Recording transactions which will be taxed in the future

Jean-David Beyer jdbeyer at
Mon May 17 22:22:59 EDT 2004

Mark H. Wood wrote:
> I'm seeking advice on how to handle Indiana's "use tax".  Our state 
> legislators are too lazy to negotiate reciprocal tax collection
> agreements with the other states, but of course they want the money
> regardless. Anyway, a resident of Indiana who buys something from a
> business in another state (mail order, Internet, phone, fax, whatever)
> for delivery in Indiana owes Indiana sales tax on the purchase, but the
> seller is not obliged to collect the tax unless he has a physical
> presence in Indiana. Instead, the lucky citizen is required, at income
> tax time, to pore over his journals and find all such transactions, add
> them up, figure the tax, and send it in.  I don't mind paying the tax,
> any more than any other tax, but finding the relevant transactions is
> easily the most hateful part of filling the income tax form.
> So, what I'm looking for is a way to note out-of-state purchases in a 
> GnuCash register, in such a way that I can have GnuCash collate and
> total all such purchases for the previous tax year instead of having to
> hunt them down and remember who collects tax and who doesn't.
> Alternatively, perhaps there is a way to record a synthetic transaction
> as a split in the real transaction, transferring virtual money between
> the sales tax account and a sort of phantom escrow account that's
> merely used to total the tax owed but not yet paid.  At the end of the
> year, money is transferred as needed to zero out the phantom account in
> order to record the actual payment of the tax.  It's all rather vague
> -- I need more practice in "thinking like an accountant".  (One
> additional complication is that I've arranged my withholding so that
> the use tax is almost always entirely consumed by a charge against a
> refund of excess income tax paid, so there's actually no cash out, just
> less cash in later.)
> Suggestions?
If you live in New Jersey, it is completely hopeless to do this correctly. 
If you buy from out of state, you pay tax on the amount you did not pay to 
the other jurisdiction. So if I buy something from a state that collected 
4% tax from me, and since New Jersey charges 6%, then iff this is a 
taxable item, I would send 2% tax to New Jersey. Per contra, if I buy 
something in New York City (8.75% sales tax IIRC), I pay New Jersey 
nothing. I also have a 30 (or so) page booklet that lists some of the 
items that are taxable and some of the items that are not taxable. For 
example (and I may have this backwards) books are taxable and magazines 
are not. But the booklet makes a big point that the lists are not 
complete, so I assume you must read the entire tax code to really know. I 
know what most of my friends do: they ignore this. If you buy a car, they 
will catch you, but I imagine you can get away with almost anything else 
unless you do a whole lot of it. I pay the tax on my bills, for 
example, but I can not tell very well from my American Express bills which 
items have had tax withheld and which did not, nor is it easy to tell 
which items were taxable or which were not.
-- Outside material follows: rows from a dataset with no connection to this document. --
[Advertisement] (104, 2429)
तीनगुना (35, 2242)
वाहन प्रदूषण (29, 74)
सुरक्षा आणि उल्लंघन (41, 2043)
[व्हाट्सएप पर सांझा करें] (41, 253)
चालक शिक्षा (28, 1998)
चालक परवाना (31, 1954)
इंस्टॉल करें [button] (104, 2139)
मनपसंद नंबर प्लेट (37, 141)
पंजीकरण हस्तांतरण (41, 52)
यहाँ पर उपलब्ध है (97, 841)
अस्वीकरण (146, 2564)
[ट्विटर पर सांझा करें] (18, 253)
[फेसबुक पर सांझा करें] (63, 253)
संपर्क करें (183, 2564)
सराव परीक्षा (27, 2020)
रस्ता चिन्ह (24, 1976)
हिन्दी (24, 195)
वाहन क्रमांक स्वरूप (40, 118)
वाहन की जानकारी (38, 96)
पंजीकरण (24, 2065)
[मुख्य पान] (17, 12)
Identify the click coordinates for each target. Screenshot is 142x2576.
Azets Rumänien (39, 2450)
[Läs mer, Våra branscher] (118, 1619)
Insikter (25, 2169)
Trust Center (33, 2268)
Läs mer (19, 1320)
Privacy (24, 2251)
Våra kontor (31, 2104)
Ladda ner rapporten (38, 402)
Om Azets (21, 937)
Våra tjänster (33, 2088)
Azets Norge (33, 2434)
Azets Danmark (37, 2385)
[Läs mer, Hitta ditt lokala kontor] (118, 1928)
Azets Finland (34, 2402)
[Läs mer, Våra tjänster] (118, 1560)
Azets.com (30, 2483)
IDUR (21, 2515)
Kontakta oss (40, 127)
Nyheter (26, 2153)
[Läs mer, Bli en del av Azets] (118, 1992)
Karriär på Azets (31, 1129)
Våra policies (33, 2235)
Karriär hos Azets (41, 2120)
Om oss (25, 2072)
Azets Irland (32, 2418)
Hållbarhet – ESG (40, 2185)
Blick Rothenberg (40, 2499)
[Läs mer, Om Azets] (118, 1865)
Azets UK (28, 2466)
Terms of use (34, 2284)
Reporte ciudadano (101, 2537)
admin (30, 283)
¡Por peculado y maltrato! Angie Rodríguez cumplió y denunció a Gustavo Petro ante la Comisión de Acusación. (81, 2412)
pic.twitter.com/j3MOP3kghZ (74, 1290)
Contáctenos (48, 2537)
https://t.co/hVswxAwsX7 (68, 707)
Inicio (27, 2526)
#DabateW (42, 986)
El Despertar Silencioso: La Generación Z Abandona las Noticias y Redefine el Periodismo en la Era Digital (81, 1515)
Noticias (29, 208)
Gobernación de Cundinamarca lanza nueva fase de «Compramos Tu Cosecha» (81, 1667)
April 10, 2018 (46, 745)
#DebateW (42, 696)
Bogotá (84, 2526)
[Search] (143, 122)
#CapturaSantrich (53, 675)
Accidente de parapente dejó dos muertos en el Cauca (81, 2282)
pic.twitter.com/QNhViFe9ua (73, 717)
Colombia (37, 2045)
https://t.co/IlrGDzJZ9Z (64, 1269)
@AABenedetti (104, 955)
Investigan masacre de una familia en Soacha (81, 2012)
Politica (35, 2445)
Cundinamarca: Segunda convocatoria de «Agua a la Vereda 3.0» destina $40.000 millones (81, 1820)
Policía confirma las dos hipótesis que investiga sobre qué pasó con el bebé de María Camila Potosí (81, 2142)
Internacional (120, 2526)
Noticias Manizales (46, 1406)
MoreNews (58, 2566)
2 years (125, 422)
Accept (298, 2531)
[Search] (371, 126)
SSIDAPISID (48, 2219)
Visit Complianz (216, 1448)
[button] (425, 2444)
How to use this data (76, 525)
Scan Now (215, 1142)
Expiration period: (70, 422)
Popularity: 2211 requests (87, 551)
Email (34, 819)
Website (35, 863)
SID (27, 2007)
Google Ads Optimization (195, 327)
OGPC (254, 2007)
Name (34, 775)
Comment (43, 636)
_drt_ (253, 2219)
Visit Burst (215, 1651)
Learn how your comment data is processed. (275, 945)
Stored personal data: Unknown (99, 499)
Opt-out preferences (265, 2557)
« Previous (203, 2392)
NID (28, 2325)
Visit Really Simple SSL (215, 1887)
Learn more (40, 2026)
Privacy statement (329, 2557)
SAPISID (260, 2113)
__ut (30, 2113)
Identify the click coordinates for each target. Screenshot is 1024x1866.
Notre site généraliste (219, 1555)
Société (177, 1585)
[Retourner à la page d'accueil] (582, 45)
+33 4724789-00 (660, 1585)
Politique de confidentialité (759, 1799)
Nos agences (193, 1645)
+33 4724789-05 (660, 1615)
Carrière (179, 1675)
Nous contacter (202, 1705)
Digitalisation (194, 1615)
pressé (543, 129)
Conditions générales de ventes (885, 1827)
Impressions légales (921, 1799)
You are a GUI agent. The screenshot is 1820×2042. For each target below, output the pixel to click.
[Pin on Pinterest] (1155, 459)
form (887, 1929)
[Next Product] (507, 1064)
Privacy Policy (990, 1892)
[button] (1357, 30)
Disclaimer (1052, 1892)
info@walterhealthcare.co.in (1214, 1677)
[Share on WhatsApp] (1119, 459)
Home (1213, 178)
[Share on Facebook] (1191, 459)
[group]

If I take a trip and eat in restaurants (taxable in NJ), and gain 10 
pounds, I am bringing that excess fat back to New Jersey. Do I pay tax on 
those meals if they were not taxed where I ate them? While this is not a 
completely serious question, you can see how hopeless the whole thing is.

   .~.  Jean-David Beyer           Registered Linux User 85642.
   /V\                             Registered Machine   241939.